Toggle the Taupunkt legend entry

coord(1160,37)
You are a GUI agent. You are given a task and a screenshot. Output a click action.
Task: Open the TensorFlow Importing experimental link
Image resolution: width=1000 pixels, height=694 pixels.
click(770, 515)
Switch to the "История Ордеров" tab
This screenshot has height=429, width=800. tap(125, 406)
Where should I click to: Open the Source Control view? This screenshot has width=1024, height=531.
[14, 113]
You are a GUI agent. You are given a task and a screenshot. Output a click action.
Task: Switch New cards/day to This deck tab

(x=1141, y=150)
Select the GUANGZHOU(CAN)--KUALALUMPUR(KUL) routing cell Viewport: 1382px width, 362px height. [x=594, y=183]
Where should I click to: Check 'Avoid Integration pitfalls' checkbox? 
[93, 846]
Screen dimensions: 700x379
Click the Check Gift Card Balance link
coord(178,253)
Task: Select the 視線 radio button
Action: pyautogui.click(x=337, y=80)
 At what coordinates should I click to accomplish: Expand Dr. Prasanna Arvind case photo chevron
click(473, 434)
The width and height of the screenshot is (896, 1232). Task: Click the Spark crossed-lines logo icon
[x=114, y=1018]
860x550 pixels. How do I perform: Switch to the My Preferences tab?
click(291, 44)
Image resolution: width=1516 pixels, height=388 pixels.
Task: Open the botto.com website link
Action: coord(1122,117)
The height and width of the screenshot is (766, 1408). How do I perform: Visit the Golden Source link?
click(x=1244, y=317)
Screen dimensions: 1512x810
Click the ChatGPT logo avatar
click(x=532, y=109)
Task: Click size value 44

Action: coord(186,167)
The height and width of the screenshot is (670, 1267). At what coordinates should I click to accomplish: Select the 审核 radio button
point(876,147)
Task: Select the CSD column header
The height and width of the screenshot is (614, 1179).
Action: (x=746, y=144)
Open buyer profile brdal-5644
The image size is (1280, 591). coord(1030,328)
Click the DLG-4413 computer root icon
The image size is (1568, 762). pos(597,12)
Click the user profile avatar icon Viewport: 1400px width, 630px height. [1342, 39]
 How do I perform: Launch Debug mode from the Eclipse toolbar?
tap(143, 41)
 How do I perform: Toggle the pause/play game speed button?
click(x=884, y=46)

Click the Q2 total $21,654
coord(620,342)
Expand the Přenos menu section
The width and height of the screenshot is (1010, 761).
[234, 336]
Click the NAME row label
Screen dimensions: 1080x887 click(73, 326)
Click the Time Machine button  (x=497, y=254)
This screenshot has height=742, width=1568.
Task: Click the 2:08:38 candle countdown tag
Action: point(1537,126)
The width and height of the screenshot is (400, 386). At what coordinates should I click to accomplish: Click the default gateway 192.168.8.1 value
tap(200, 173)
******
§ **The problem**
The material is to be given again in full and without variation.

§ **Solution**
Toggle the Taupunkt legend entry

coord(1160,37)
You are a GUI agent. You are given a task and a screenshot. Output a click action.
Task: Open the TensorFlow Importing experimental link
Image resolution: width=1000 pixels, height=694 pixels.
click(770, 515)
Switch to the "История Ордеров" tab
This screenshot has height=429, width=800. tap(125, 406)
Where should I click to: Open the Source Control view? This screenshot has width=1024, height=531.
[14, 113]
You are a GUI agent. You are given a task and a screenshot. Output a click action.
Task: Switch New cards/day to This deck tab

(x=1141, y=150)
Select the GUANGZHOU(CAN)--KUALALUMPUR(KUL) routing cell Viewport: 1382px width, 362px height. [x=594, y=183]
Where should I click to: Check 'Avoid Integration pitfalls' checkbox? 
[93, 846]
Screen dimensions: 700x379
Click the Check Gift Card Balance link
coord(178,253)
Task: Select the 視線 radio button
Action: pyautogui.click(x=337, y=80)
 At what coordinates should I click to accomplish: Expand Dr. Prasanna Arvind case photo chevron
click(473, 434)
The width and height of the screenshot is (896, 1232). Task: Click the Spark crossed-lines logo icon
[x=114, y=1018]
860x550 pixels. How do I perform: Switch to the My Preferences tab?
click(291, 44)
Image resolution: width=1516 pixels, height=388 pixels.
Task: Open the botto.com website link
Action: coord(1122,117)
The height and width of the screenshot is (766, 1408). How do I perform: Visit the Golden Source link?
click(x=1244, y=317)
Screen dimensions: 1512x810
Click the ChatGPT logo avatar
click(x=532, y=109)
Task: Click size value 44

Action: coord(186,167)
The height and width of the screenshot is (670, 1267). At what coordinates should I click to accomplish: Select the 审核 radio button
point(876,147)
Task: Select the CSD column header
The height and width of the screenshot is (614, 1179).
Action: (x=746, y=144)
Open buyer profile brdal-5644
The image size is (1280, 591). coord(1030,328)
Click the DLG-4413 computer root icon
The image size is (1568, 762). pos(597,12)
Click the user profile avatar icon Viewport: 1400px width, 630px height. [1342, 39]
 How do I perform: Launch Debug mode from the Eclipse toolbar?
tap(143, 41)
 How do I perform: Toggle the pause/play game speed button?
click(x=884, y=46)

Click the Q2 total $21,654
coord(620,342)
Expand the Přenos menu section
The width and height of the screenshot is (1010, 761).
[234, 336]
Click the NAME row label
Screen dimensions: 1080x887 click(73, 326)
Click the Time Machine button  (x=497, y=254)
This screenshot has height=742, width=1568.
Task: Click the 2:08:38 candle countdown tag
Action: point(1537,126)
The width and height of the screenshot is (400, 386). At what coordinates should I click to accomplish: Click the default gateway 192.168.8.1 value
tap(200, 173)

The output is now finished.